The error can be illustrated by a controversy that split the Christian Reformed Church of America in 1924. The event itself will seem remote and unimportant to many of the people who read this paper, but the “loss of man” error is just as dangerous now as it was then.

R.J. Rushdoony describes the 1924 controversy in his book By What Standard.1 A party led by Herman Hoeksema was teaching that God had no attitude of favour whatsoever toward non-Christians. The Christian Reformed Church Synod of 1924 considered and rejected Hoeksema’s views, holding instead that (1) God has a favourable attitude towards mankind in general; (2) There is a restraint of sin in the life of the individual and in society; and (3) the unregenerate, though incapable of any saving good, can perform … civic good.
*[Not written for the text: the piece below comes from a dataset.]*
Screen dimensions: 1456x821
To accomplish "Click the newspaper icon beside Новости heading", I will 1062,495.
Hoeksema interpreted this as a humanistic concession to man, and left the CRC to form a new denomination. Hoeksema’s view was,

If I must take a choice to lose God or man, give me God! Let me lose man. It’s all right to me: no danger there. Give me God! 2

Rushdoony’s comment on this is:

Noble as this may sound, it is clearly unsound and unscriptural, …Scripture does full justice to God and to man; it never “loses” man nor eliminates him. Hoeksema’s stand, far from being a defense of the faith, is once again its death-knell. Only biblical thought can survive, and only biblical thought is realistic.3

Simplistic Interpretation of Scripture

This error surfaces in several places in the Bobgans. It is seen first of all in their simplistic doctrine of the interpretation of Scripture. When Jesus rebuked the Pharisees for their perversion of the Sabbath law, the force of His rebuke was that they should have ranged their minds across more of the Scripture than the bald words of the fourth commandment itself (see Matthew 12:1-8). Since they had failed to do so, they had not come to a correct understanding of the commandment.
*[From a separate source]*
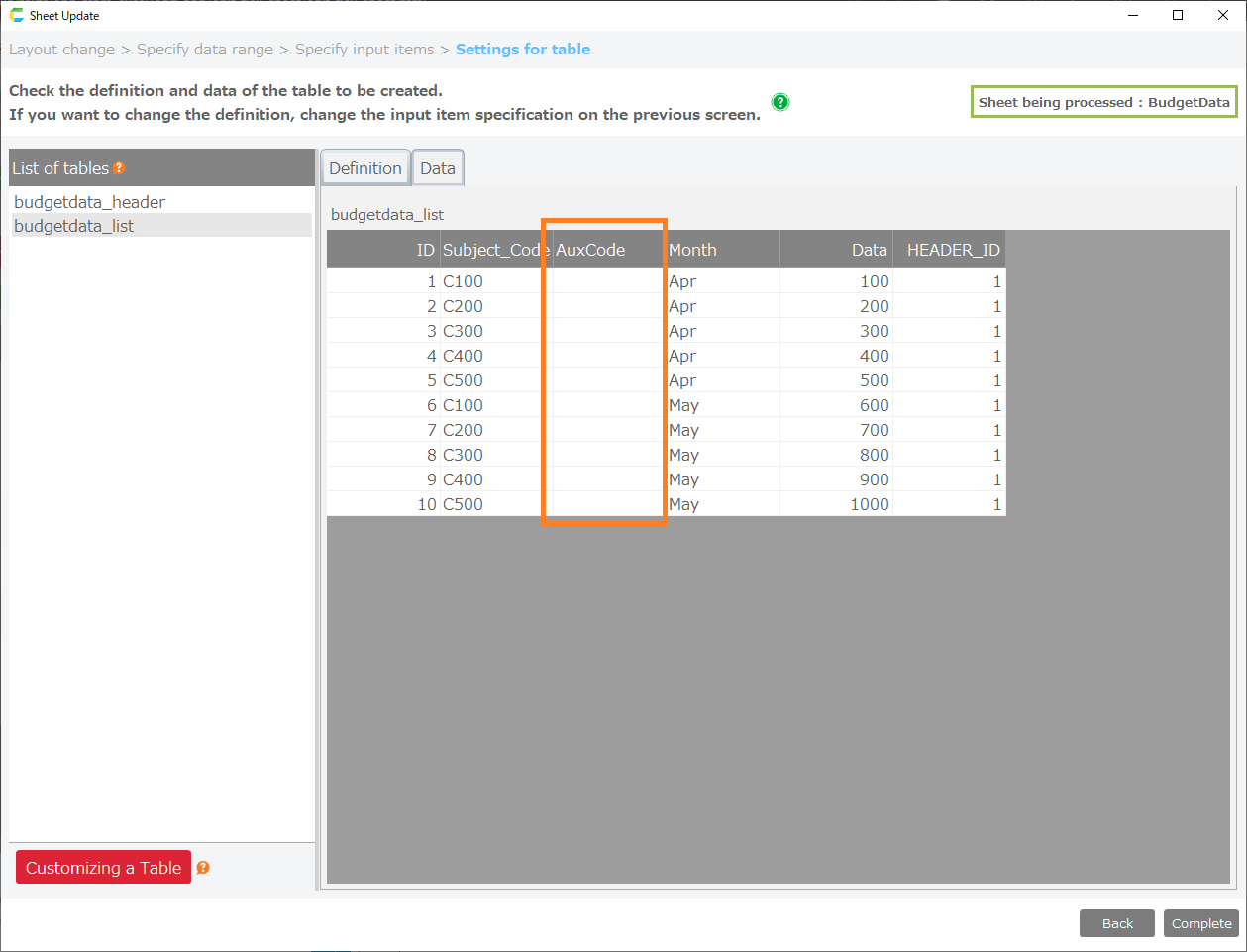
Task: Click the Complete button
Action: pyautogui.click(x=1200, y=923)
What that incident should teach us is that, even though our intellects are affected by sin, Jesus still credits us with the ability to take a comprehensive view of His Word, and to put things together which are widely separated in the pages of the Bible. Indeed, He requires it of us, just as He required it of the Pharisees. “Losers of man,” however, see only that our intellects are fallen. They refuse to credit mankind, though fallen, with the dignity with which Jesus credits us, and therefore they forbid their followers to look further afield than the simple words of simple verses. I believe that the Bobgans’ incomplete doctrines of sin and pastoral counselling manifest just that error.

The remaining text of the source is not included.